══ Data to process ══

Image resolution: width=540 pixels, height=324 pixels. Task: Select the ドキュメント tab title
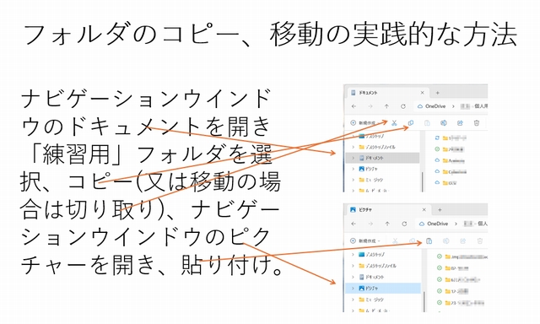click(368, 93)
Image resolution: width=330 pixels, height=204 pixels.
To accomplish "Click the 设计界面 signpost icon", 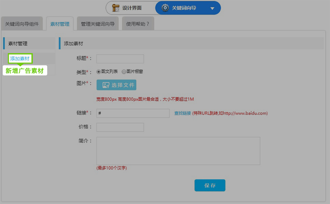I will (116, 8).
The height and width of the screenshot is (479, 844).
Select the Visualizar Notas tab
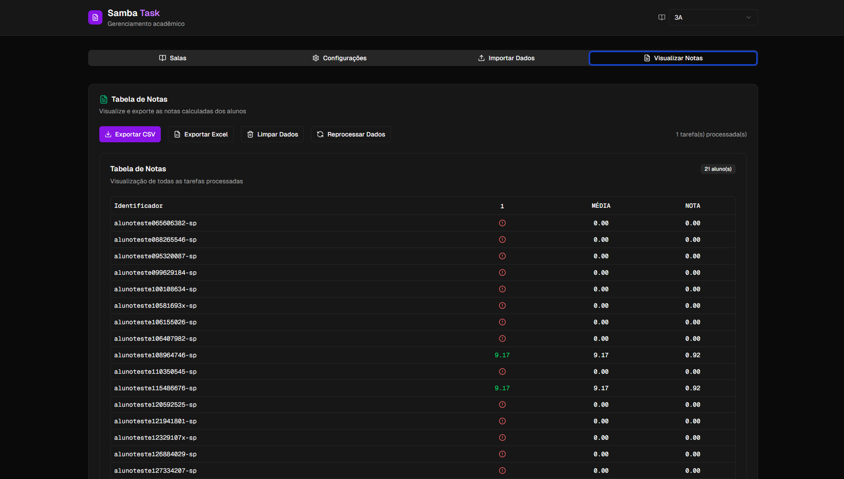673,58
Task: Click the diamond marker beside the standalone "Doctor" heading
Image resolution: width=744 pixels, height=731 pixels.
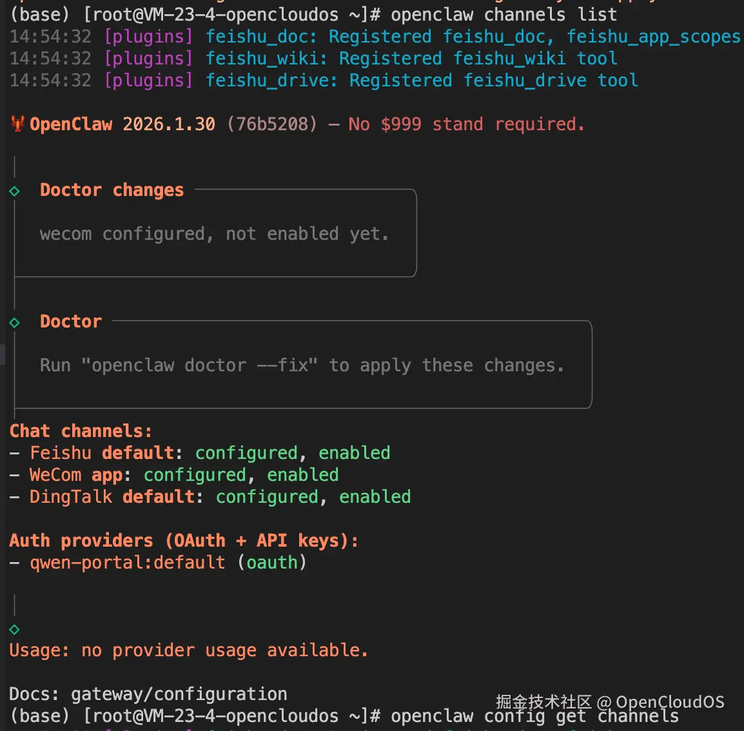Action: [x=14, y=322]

═══
══ Data to process ══

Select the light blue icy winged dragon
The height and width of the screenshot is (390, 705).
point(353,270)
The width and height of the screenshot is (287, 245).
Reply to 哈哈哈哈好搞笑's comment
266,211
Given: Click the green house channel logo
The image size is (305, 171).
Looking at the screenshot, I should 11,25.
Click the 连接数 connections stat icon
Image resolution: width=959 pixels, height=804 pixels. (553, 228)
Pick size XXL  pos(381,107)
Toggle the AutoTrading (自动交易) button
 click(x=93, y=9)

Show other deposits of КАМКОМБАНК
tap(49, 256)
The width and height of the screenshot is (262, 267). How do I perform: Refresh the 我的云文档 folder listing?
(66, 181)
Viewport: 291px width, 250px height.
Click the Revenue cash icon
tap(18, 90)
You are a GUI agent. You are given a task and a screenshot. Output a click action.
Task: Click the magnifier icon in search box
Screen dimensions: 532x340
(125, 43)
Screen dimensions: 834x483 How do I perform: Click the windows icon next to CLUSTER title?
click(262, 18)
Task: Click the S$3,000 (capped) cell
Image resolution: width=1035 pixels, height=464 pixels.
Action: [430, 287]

═══
══ Data to process ══

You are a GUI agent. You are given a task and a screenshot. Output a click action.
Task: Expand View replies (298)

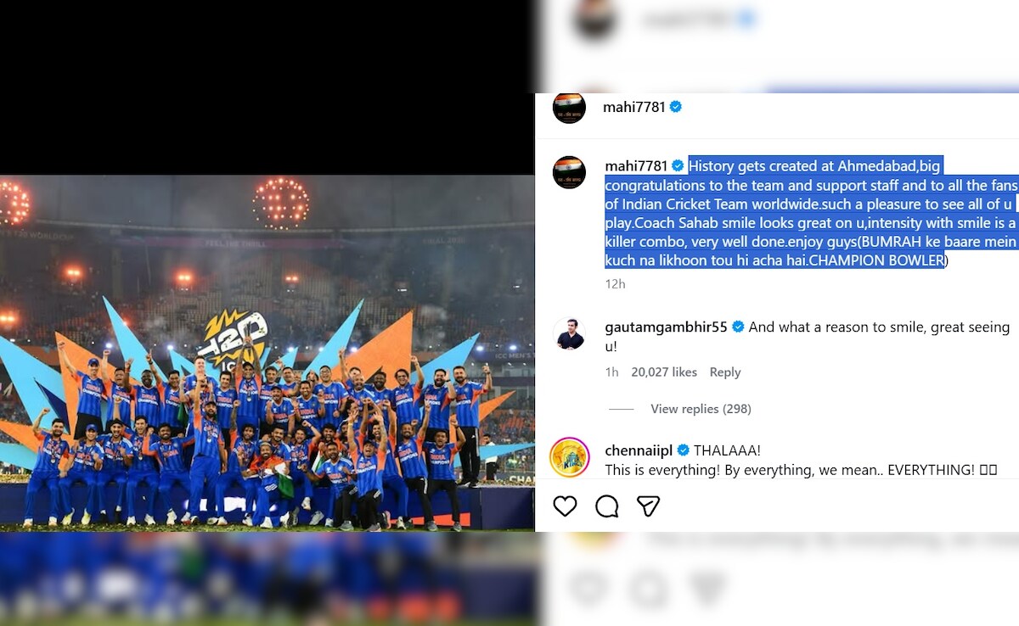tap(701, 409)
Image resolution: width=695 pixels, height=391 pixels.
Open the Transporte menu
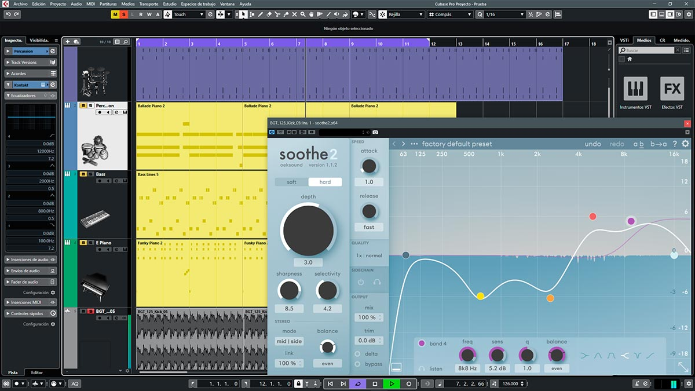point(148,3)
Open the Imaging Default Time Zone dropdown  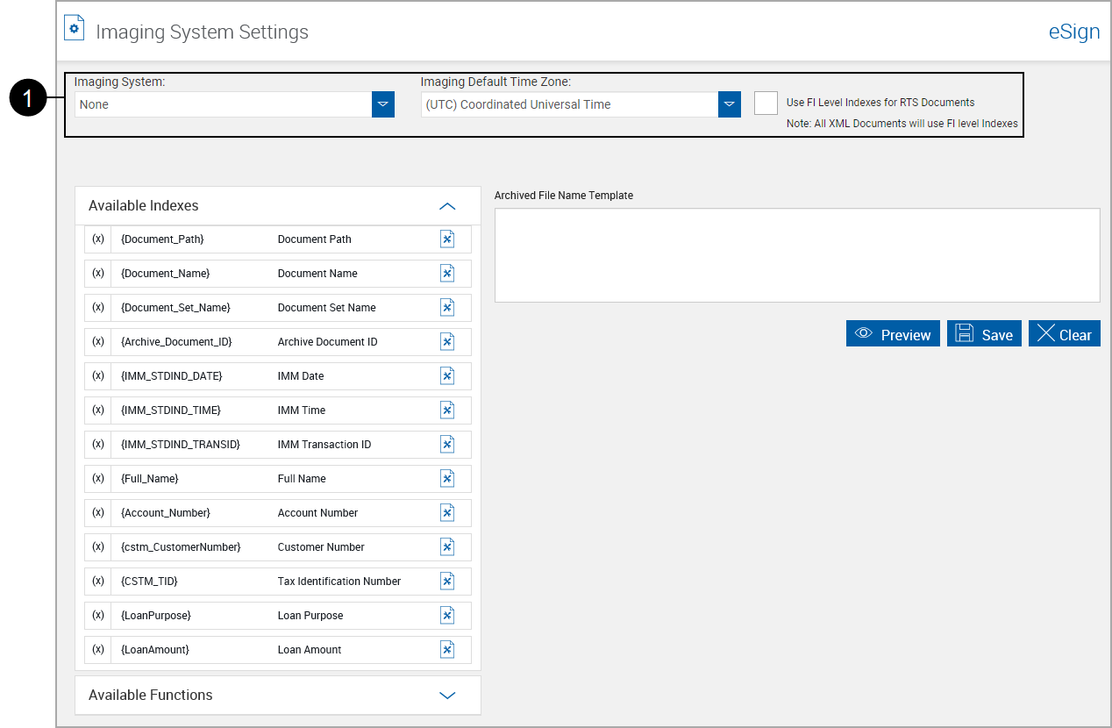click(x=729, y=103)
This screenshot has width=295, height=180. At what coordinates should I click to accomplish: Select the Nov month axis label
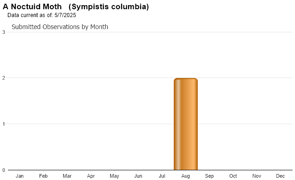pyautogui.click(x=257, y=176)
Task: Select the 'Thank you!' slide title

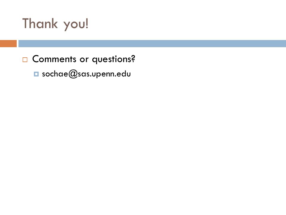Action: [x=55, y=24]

═══

Exercise prompt
Restate word for word the entries above from the line with "The width and height of the screenshot is (262, 267)." through the line with "Task: Click the S$3,000 (capped) cell", inclusive, leaving out everything else.

Finished task
The width and height of the screenshot is (262, 267). How do I perform: Refresh the 我的云文档 folder listing?
(66, 181)
Viewport: 291px width, 250px height.
Click the Revenue cash icon
tap(18, 90)
You are a GUI agent. You are given a task and a screenshot. Output a click action.
Task: Click the magnifier icon in search box
Screen dimensions: 532x340
(125, 43)
Screen dimensions: 834x483 How do I perform: Click the windows icon next to CLUSTER title?
click(262, 18)
Task: Click the S$3,000 (capped) cell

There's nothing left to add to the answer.